Aspetti dell’impianto che possono influire sulla salute umana sono quelli relativi alle emissioni in atmosfera e all’emissione di acque reflue, nonché al trasporto e alla presenza di salme.

QUALI BENEFICI CI SAREBBERO QUINDI PER IL NOSTRO TERRITORIO?

 A fronte di un inquinamento atmosferico e delle falde acquifere assicurato, visto che è presente, come dimostrato dall’esistenza di molti pozzi artesiani,  un’ingente falda acquifera, e il passaggio del torrente Rio Itri/Pontone che scorre a meno di 200 metri dall’area scelta per la costruzione dell’impianto, nemmeno la scusa dell’incremento occupazionale regge, infatti, sempre secondo il progetto preliminare, basterebbero tre operai e due impiegati  per farlo funzionare,  e molti altri posti di lavoro sarebbero a repentaglio in campo agricolo e presso le strutture circostanti poco compatibili con questo progetto.

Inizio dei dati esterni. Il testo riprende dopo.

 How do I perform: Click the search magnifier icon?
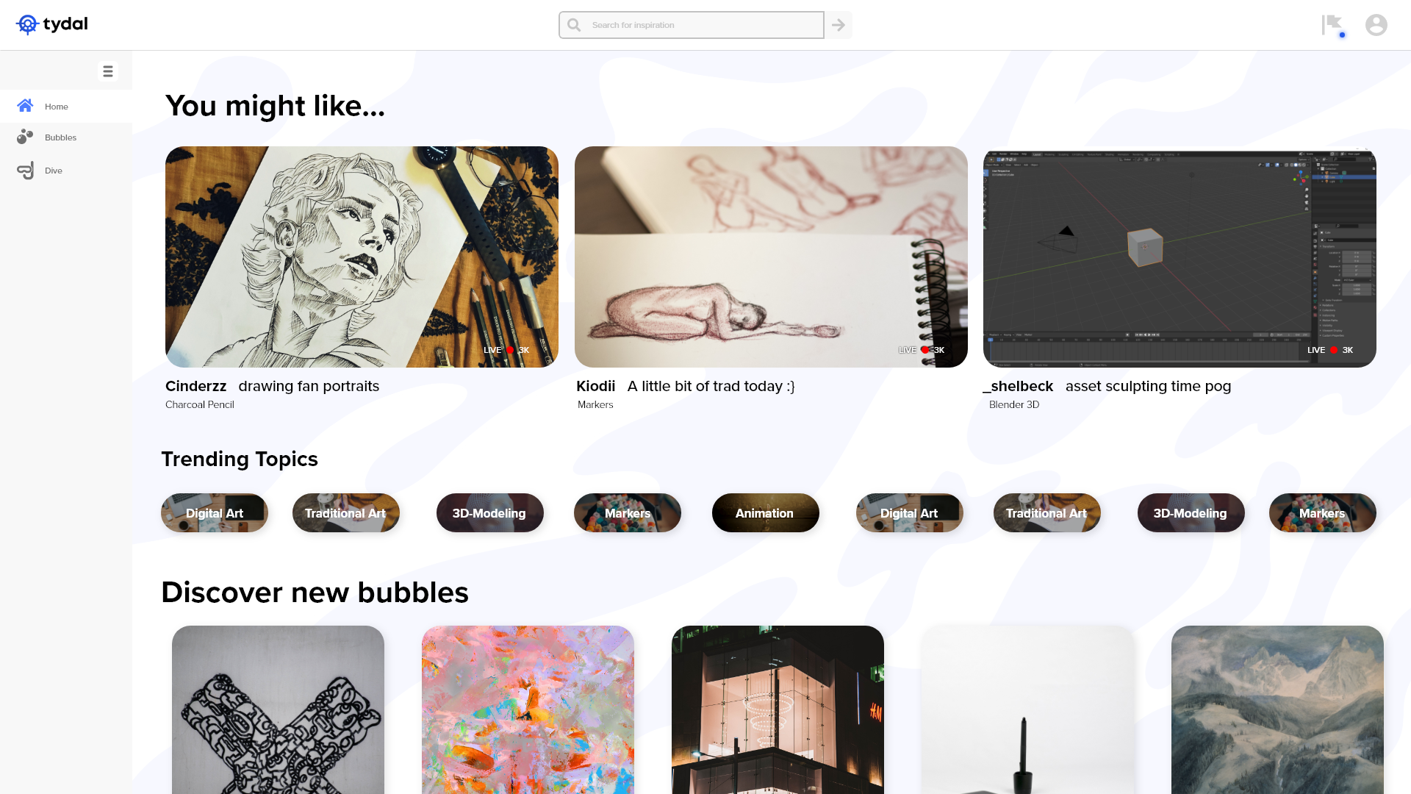point(574,25)
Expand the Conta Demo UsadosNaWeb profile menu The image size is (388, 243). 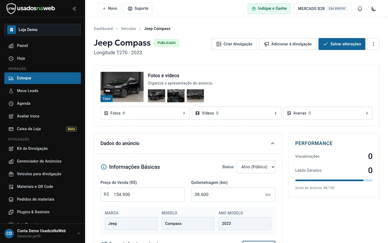tap(79, 234)
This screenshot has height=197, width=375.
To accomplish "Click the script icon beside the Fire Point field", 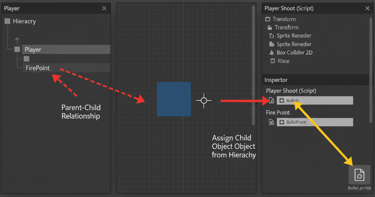I will coord(271,122).
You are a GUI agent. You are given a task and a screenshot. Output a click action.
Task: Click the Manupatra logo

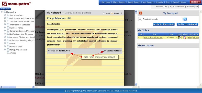point(16,4)
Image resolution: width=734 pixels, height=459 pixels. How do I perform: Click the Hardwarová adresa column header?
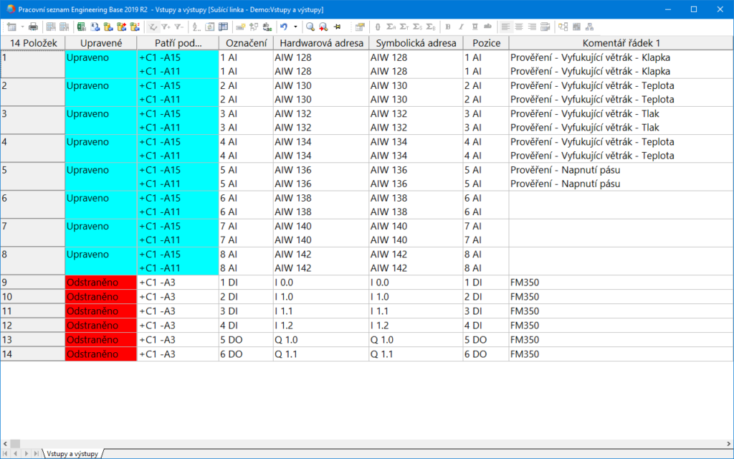click(x=320, y=43)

VA PRECISATO CHE IL FORNO E’ UBICATO AI PIEDI DELLA VALLE DI ITRI ZONA INDISCUSSA DI PRODUZIONE DELL’OVILA ITRANA DOP E DI CONSEGUENZA DELL’OLIO E DELLE OLIVE DENOMINATE DI GAETA. E I SUOI FUMI ANDRANNO A DISTRUGGERE TUTTO L’ESISTENTE CON UNA POSSIBILE DESERTIFICAZIONE DELLA ZONA.

 In definitiva possiamo affermare che il forno non serve alla collettività, ma solo a quei privati che ci speculeranno sopra, e che come spesso accade in questi settori, fungeranno da lavatrici per denaro di dubbia provenienza.

Non ci piegheremo quindi al ricatto dell’amministrazione gaetana, che nemmeno davanti all’evidenza ha avuto il buon senso di fare marcia indietro, pubblicando celermente il bando per il project financing, e andremo avanti con la nostra petizione, annunciando che saremo presenti nel centro di Gaeta appena possibile con dei banchetti informativi per sensibilizzare l’opinione pubblica, raccogliere un adeguato numero di firme, lanciando già ora una grande manifestazione di tutti i cittadini del comprensorio, che porterà simbolicamente le firme fin sotto il Comune di Gaeta, per ribadire che i forni crematori non vanno costruiti dove c’è vita.

Gli impianti di cremazione, inquinano e sono ormai superati. In Europa sono già state adottate tecnologie alternative, che non danneggiano l’ambiente. Tra queste, sottolineano, la cremazione a freddo «che non rilascia alcuna sostanza», oppure la tumulazione areata.